_Aim_
Rewrite the entries from the line containing "Given: Enlarge 毛媛媛's video tile" through the end of the entries as a JSON list of strings, one string per line, with blank lines left out. Leave out the pictures.
··· Dataset excerpts ···
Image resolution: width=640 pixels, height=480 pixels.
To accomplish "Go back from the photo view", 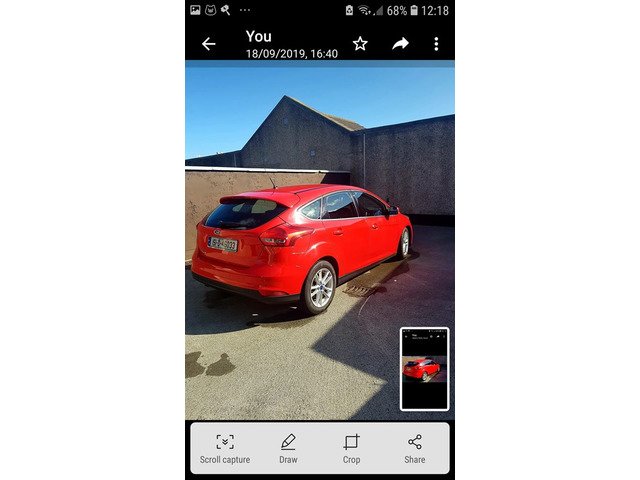I will tap(208, 44).
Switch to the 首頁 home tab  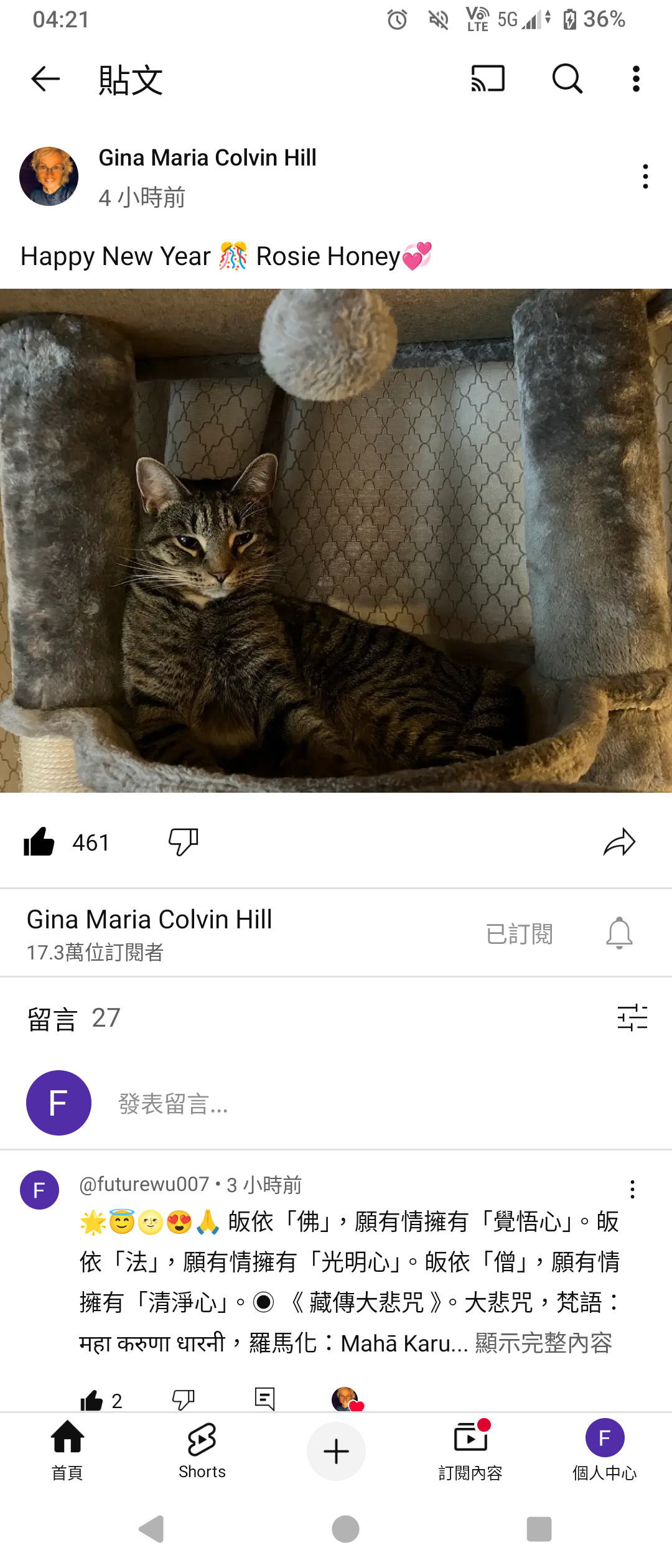(67, 1450)
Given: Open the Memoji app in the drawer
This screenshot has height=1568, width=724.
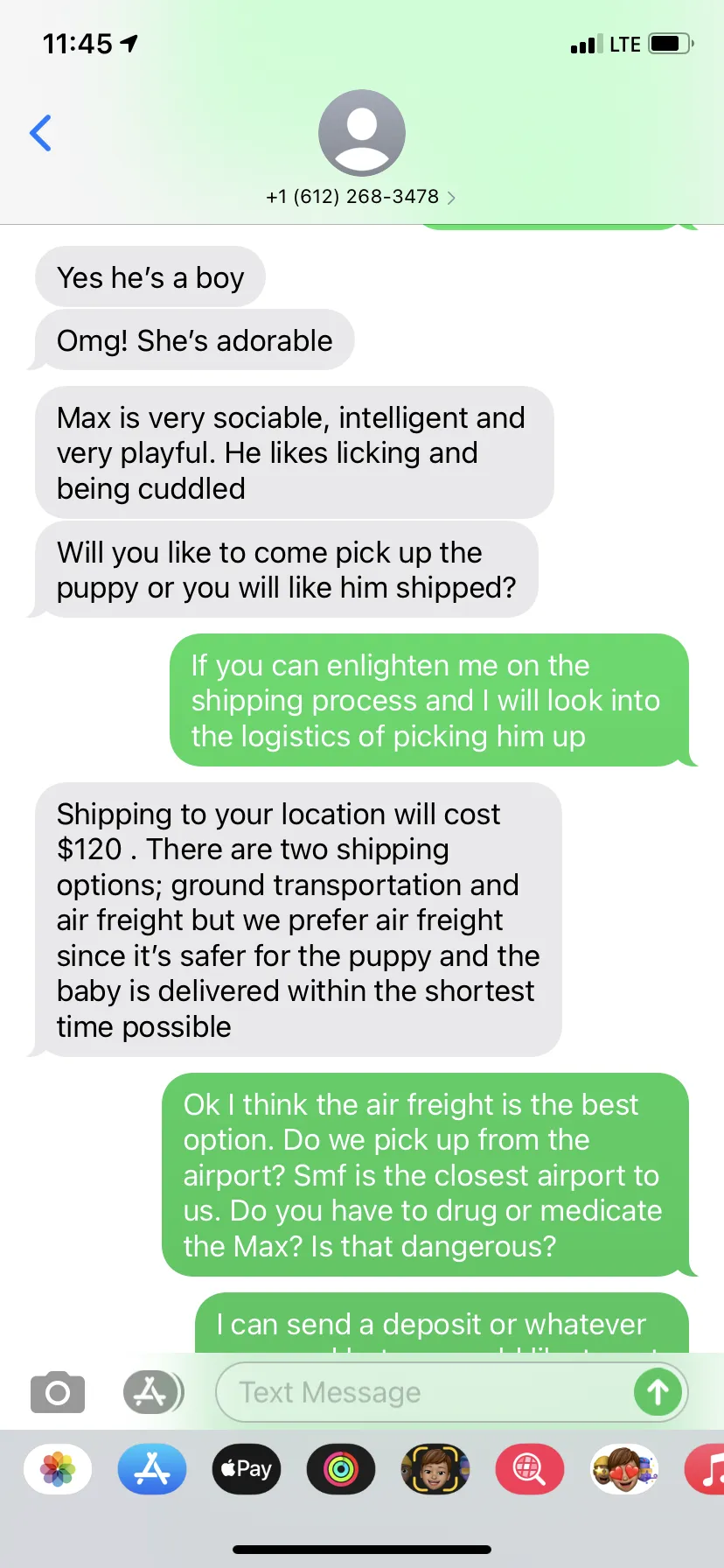Looking at the screenshot, I should [435, 1469].
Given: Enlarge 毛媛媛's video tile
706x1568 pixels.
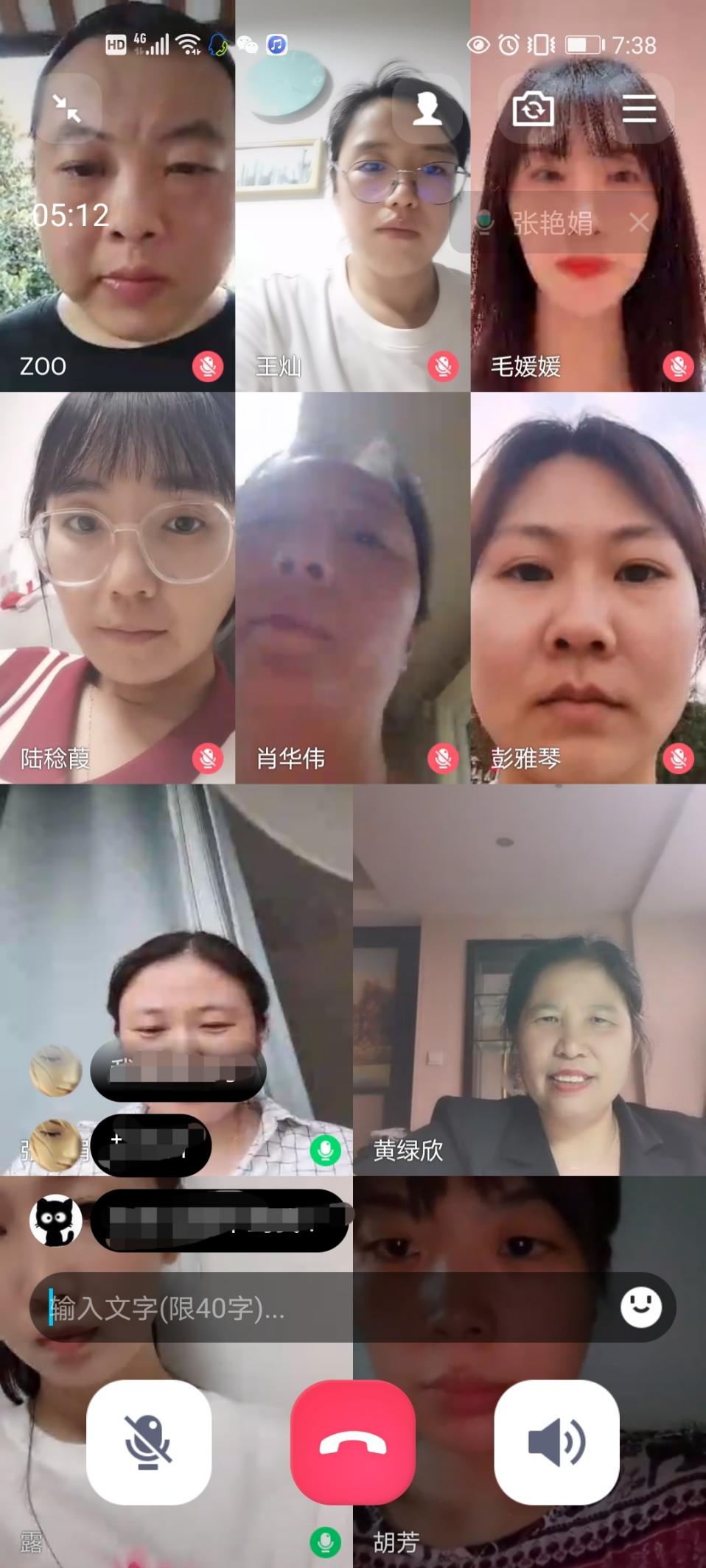Looking at the screenshot, I should [588, 309].
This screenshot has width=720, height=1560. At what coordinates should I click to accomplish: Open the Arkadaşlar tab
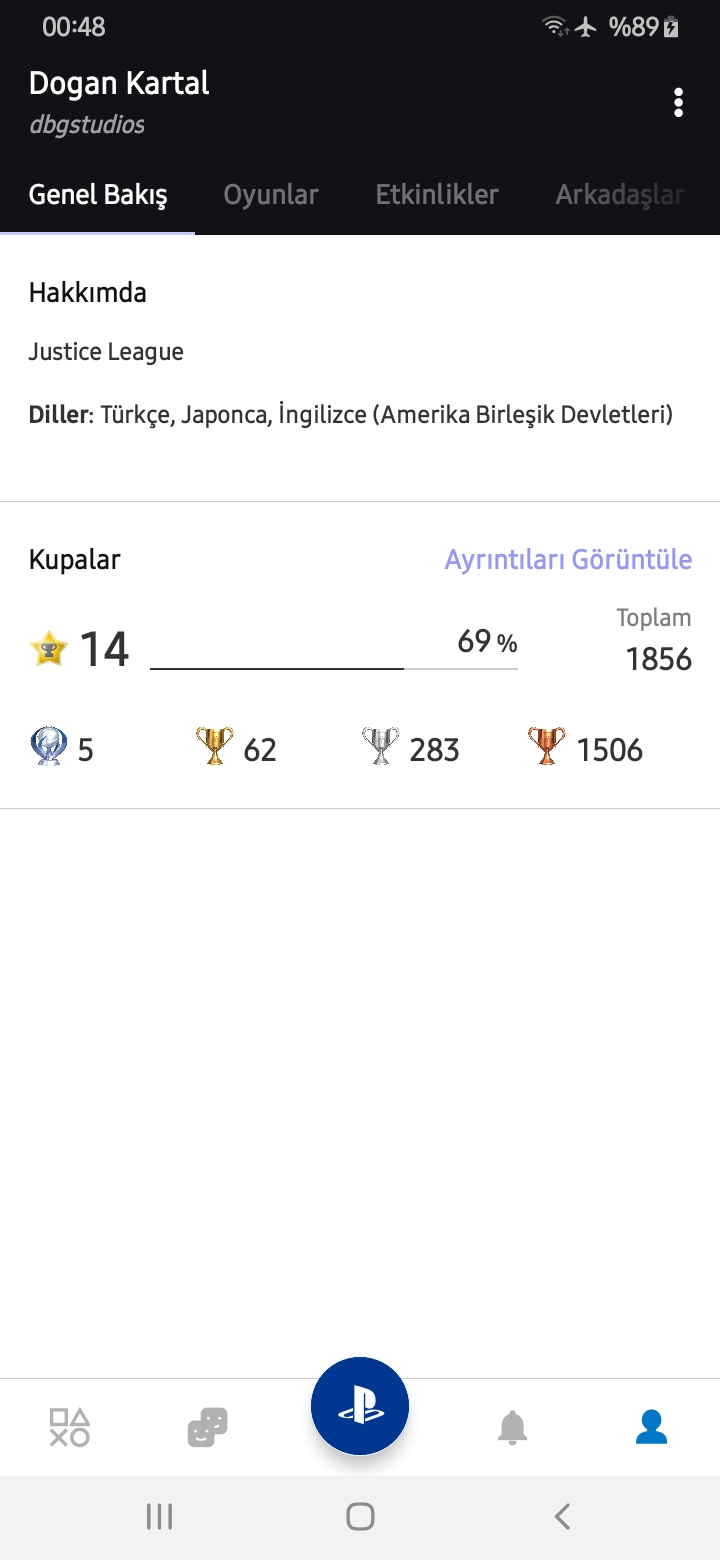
···
_Written response_
[
  "Given: Enlarge 毛媛媛's video tile",
  "706x1568 pixels.",
  "Looking at the screenshot, I should [588, 309].",
  "This screenshot has width=720, height=1560. At what coordinates should I click to accomplish: Open the Arkadaşlar tab"
]